◆ **Task objective**
Copy out every line of the material below that contains the string "under", treating uppercase and lowercase as different.
********
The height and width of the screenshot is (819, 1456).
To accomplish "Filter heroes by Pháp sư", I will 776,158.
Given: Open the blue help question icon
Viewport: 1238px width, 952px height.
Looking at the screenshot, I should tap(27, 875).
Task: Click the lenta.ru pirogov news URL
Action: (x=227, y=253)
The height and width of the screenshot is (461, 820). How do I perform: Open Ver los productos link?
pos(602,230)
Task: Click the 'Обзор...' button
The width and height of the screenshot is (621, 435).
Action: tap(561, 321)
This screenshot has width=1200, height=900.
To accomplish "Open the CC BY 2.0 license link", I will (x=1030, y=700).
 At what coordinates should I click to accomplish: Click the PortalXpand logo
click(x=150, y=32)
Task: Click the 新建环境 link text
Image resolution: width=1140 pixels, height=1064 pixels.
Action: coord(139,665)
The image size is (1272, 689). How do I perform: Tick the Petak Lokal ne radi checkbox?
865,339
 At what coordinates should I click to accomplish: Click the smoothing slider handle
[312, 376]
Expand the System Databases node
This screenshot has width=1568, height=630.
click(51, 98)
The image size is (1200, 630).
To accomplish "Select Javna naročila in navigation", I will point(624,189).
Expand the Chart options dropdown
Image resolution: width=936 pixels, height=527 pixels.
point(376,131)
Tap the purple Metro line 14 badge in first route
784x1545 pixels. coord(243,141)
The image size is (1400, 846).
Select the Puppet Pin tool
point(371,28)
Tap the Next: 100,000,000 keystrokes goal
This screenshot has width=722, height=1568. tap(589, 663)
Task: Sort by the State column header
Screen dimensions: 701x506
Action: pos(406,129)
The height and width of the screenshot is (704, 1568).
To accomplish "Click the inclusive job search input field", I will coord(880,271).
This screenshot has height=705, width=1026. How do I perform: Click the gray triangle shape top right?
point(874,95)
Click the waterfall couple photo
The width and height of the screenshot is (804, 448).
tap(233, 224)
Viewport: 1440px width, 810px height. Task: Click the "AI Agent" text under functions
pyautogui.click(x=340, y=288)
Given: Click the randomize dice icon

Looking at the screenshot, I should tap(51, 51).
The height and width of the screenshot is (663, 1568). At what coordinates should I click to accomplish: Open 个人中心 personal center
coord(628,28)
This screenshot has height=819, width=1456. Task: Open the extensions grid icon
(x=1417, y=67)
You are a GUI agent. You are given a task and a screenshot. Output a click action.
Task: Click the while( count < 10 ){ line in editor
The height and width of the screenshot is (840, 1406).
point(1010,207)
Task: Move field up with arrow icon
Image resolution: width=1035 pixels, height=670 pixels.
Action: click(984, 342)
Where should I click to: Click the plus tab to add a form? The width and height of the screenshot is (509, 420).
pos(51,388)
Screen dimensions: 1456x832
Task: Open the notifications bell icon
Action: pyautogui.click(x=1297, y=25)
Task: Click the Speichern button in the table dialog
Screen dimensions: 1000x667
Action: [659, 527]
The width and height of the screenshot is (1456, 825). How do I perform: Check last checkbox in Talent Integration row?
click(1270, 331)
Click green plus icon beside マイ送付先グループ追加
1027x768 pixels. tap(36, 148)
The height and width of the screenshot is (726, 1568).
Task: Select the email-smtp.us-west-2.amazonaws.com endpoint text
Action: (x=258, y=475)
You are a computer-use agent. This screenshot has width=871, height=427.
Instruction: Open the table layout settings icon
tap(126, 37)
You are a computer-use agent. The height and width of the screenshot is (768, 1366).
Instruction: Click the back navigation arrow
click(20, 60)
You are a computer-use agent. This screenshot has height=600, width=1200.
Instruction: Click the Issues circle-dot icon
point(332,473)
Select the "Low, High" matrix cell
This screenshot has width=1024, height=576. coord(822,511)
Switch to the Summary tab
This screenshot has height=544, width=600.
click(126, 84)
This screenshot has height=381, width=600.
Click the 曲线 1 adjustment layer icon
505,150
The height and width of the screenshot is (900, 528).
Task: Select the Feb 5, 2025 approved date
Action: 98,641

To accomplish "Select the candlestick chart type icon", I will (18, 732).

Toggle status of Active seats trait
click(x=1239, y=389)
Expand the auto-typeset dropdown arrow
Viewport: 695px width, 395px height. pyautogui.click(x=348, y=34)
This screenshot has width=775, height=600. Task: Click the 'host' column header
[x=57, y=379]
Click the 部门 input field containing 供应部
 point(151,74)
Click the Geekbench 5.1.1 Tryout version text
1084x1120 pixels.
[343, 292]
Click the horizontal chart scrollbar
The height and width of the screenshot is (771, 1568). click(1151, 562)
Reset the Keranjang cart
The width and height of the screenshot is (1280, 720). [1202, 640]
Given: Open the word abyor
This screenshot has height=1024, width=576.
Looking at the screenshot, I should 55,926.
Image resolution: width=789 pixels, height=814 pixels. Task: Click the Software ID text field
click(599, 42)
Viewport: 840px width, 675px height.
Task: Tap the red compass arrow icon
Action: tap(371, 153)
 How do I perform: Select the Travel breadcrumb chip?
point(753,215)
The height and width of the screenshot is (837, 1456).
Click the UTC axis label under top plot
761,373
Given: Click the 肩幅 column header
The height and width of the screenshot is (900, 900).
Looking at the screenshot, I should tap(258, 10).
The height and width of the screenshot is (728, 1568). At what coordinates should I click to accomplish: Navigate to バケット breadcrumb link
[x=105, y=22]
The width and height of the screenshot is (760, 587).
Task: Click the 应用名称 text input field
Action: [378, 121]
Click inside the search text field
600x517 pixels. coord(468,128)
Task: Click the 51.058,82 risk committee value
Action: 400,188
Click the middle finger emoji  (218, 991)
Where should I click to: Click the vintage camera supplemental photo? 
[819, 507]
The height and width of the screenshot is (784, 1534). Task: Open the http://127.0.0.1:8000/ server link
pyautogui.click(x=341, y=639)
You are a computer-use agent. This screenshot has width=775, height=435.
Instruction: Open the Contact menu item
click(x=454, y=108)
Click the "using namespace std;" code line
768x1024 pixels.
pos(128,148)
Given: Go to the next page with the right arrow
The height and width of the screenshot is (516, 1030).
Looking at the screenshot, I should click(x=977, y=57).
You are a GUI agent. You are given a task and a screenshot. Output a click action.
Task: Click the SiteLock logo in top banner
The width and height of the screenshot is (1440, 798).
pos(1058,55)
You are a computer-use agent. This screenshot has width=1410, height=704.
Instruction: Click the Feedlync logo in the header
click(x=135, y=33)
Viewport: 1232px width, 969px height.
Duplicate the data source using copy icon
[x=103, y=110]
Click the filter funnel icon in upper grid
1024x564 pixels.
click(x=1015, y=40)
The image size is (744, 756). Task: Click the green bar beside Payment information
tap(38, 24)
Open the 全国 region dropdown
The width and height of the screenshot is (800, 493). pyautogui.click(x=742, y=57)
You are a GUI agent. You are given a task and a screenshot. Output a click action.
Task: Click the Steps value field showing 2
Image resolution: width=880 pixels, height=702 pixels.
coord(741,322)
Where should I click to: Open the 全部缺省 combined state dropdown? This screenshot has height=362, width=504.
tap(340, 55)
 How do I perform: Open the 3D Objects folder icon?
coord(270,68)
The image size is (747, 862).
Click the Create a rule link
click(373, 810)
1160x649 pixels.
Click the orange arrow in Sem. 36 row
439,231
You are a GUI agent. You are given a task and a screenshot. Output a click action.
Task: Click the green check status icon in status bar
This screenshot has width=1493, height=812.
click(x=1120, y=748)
********
◆ **Answer to the problem**
Viewport: 1440px width, 810px height. Task: Click the "AI Agent" text under functions
Click the UTC axis label under top plot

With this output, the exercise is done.